- Data entries:
---*---
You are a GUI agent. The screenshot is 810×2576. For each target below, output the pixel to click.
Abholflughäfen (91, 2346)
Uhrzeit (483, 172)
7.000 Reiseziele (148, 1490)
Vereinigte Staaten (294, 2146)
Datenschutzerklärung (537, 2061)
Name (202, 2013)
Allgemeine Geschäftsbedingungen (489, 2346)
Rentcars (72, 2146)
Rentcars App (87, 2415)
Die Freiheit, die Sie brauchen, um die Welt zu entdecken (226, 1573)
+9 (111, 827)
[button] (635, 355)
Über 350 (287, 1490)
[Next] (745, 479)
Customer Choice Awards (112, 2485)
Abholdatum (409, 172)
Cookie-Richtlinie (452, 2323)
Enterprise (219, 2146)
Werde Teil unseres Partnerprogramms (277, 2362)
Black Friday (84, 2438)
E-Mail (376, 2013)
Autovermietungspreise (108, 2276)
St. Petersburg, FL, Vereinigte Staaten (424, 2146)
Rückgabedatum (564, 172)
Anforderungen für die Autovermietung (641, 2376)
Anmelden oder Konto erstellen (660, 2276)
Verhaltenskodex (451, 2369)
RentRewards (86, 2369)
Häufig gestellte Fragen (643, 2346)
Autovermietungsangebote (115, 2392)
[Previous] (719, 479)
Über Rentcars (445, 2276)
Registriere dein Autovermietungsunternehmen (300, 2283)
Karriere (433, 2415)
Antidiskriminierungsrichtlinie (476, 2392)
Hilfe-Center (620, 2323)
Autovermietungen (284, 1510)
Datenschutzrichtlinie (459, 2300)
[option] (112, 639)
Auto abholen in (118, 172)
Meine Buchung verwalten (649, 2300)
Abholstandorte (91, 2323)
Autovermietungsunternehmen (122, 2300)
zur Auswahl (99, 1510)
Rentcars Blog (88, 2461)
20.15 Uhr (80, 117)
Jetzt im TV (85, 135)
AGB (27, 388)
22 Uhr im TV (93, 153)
---*---
- What you need to do: All lines in the records above with "Staaten" need to be found and copied.

- Solution to this exercise:
Vereinigte Staaten (294, 2146)
St. Petersburg, FL, Vereinigte Staaten (424, 2146)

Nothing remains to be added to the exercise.